It’s hard. Hard enough that the previously mentioned Jay and I have been bouncing ideas back and forth on how to create a commons for the discussion of a given thread. Something that will be a permanent holding area for cross-blog arguments, or collaborative discussion, without becoming the center of attention. There’s a disconnect between the sort of essay communication that happens on blogs, and the live-action arguments you see on TV. You can reach a deep understanding of each participant’s views online, provided they’re lucid enough to give you one, but it’s hard to arrive at synthesis. With real-time communication, it’s easy to synthesize, but also entirely too easy to oversimplify or omit relevant information. There’s got to be a middle way.
You’re working on writing your own blogging software called Entropy. What’s cool about it? Why create your own tool instead of using one off the shelf?

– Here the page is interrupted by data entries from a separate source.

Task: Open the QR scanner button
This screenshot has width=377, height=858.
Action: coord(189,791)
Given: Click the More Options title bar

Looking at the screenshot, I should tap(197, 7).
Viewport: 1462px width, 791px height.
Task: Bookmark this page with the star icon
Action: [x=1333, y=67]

Actually, when I did my first blog in 2000, I wrote my own app called to do the management. At the time, Blogger had just started up, and having seen what I could do with that, or with the big systems I could waste lots of time installing with little discernible benefit, I decided to build my own. There’s a part of me that’s more interested with the sociology of blogging than in the content, and having a system that I know inside and out lets me experiment a lot more than I can with another package.

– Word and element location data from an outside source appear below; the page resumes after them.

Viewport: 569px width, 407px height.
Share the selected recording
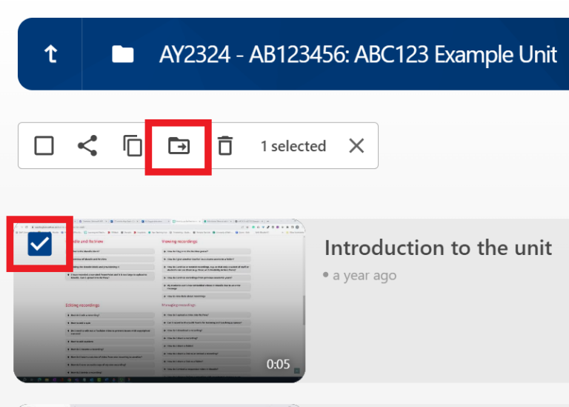pyautogui.click(x=87, y=146)
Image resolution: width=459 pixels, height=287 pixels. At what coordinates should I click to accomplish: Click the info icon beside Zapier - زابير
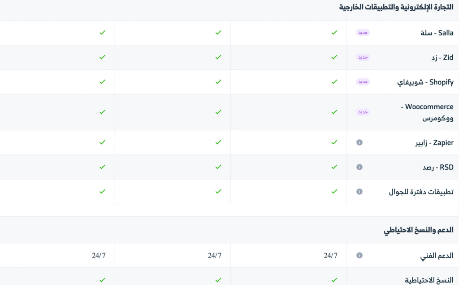(x=359, y=142)
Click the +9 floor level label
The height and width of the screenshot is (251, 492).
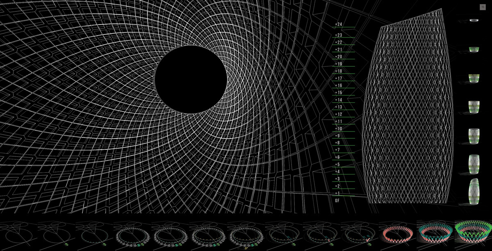click(x=337, y=136)
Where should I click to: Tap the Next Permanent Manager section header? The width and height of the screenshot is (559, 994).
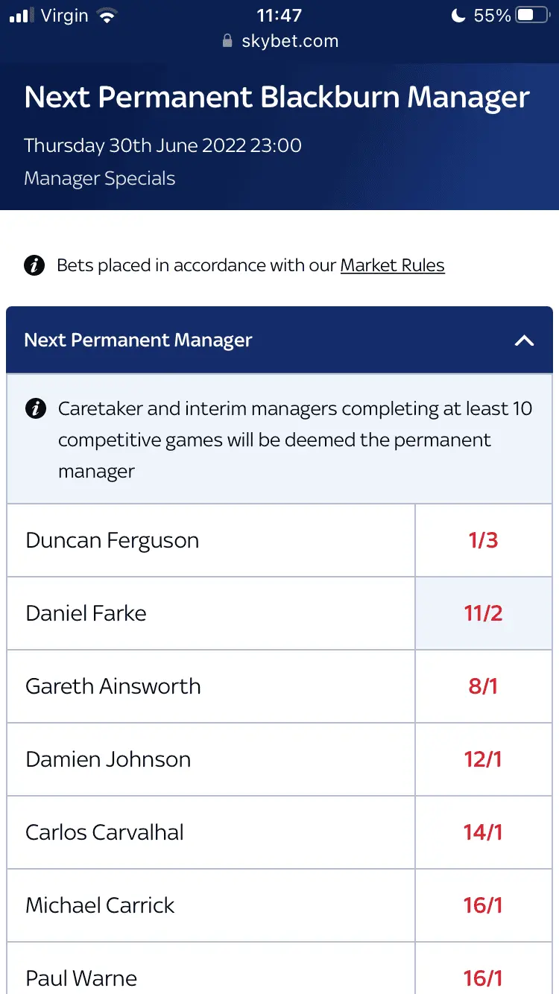tap(138, 341)
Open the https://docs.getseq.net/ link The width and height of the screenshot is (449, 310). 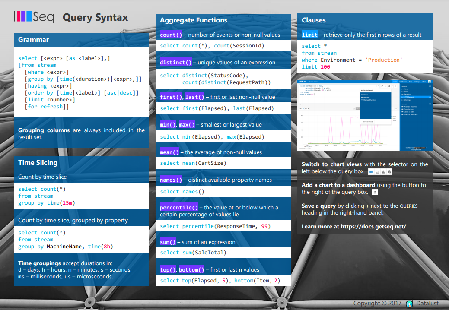coord(373,227)
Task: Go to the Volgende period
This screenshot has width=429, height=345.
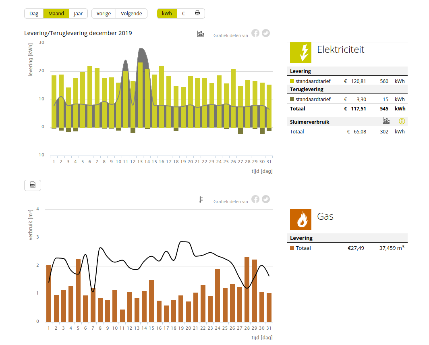Action: pos(131,13)
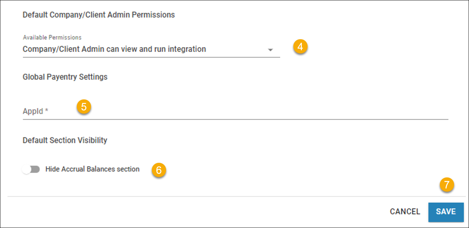Click the Default Section Visibility heading
This screenshot has height=228, width=469.
[65, 140]
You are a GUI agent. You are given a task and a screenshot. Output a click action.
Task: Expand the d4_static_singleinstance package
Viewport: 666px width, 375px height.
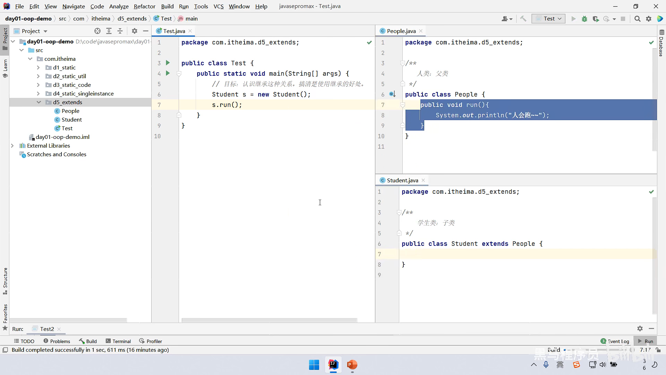(x=39, y=93)
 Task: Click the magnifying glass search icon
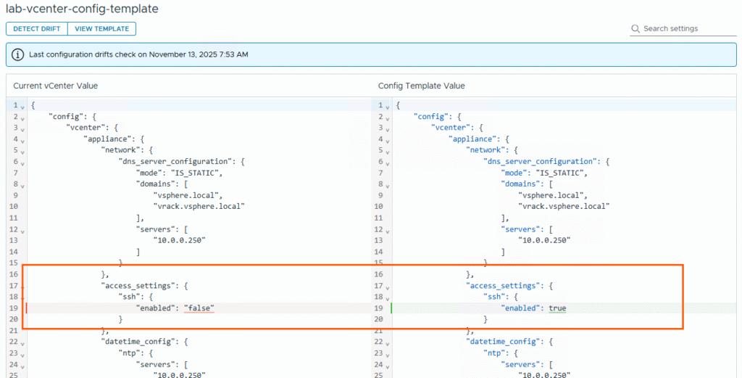pyautogui.click(x=635, y=29)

Right now, I have to say nothing is cool about it, because the latest version isn’t working. 🙂 Theoretically, Entropy works entirely on the author’s machine, and functions with an API like Blogger, Metaweblog, or Movable Type. So you can (again, theoretically) set it up locally, and then run your blogging app like you’ve set it up on some server. The big deal about this approach is that the apps out there either need to be installed on a server (e.g., Movable Type) or are out of the author’s control as far as content retention (Blogger, Typepad). So if you don’t know how to mess with a server, or don’t have the privileges to, or you really value having the stuff you write 100% under your control, Entropy will rock your world.

In practice, however, I get to figure out how to write a threaded XML-RPC server, because while it successfully does each API call atomically, the apps that call them tend to pipeline them, and Entropy throws a rod.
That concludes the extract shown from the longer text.